(Collected data)
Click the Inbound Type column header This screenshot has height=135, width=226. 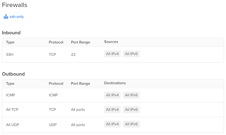click(x=10, y=42)
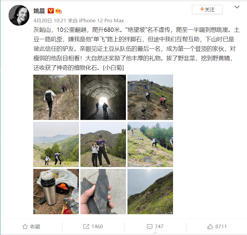Open first photo of hiker on trail
The height and width of the screenshot is (235, 247).
(56, 97)
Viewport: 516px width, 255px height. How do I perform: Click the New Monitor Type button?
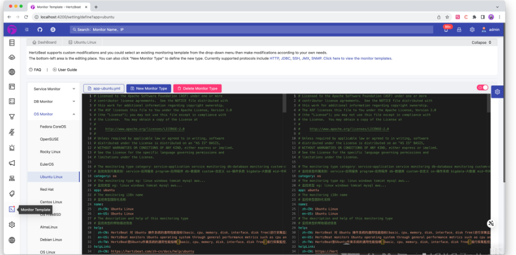pos(149,88)
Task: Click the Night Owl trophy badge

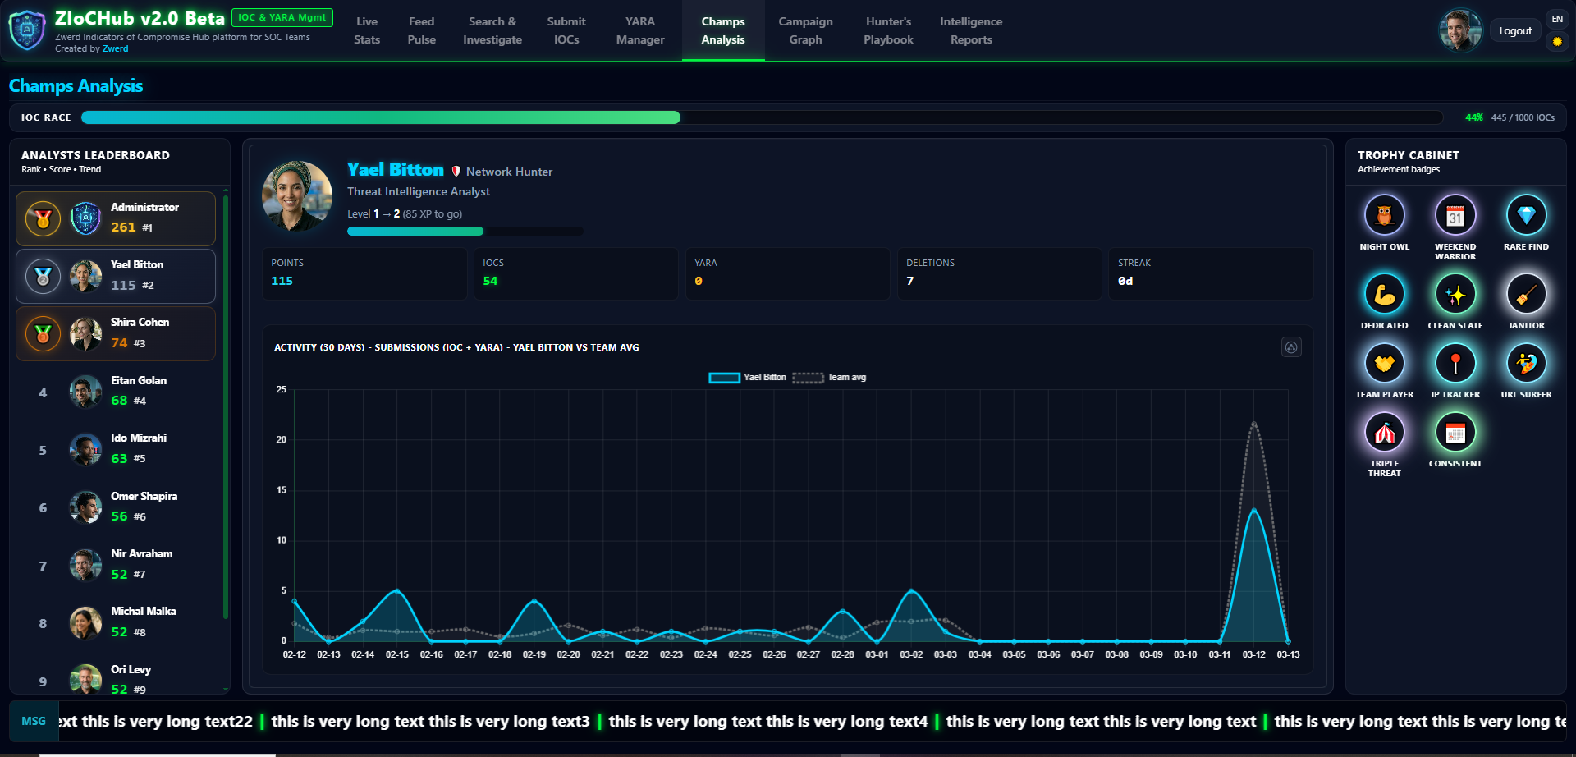Action: click(1384, 216)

### WHAT TO WORK ON
What is needed is an exact repeat of the lines from the one containing "Viewport: 516px width, 255px" through the last line of the records above, both included, with pictures left out.

### RESPONSE
Viewport: 516px width, 255px height. How do I perform: Click the New Monitor Type button?
pos(149,88)
Task: Click the Night Owl trophy badge

Action: click(1384, 216)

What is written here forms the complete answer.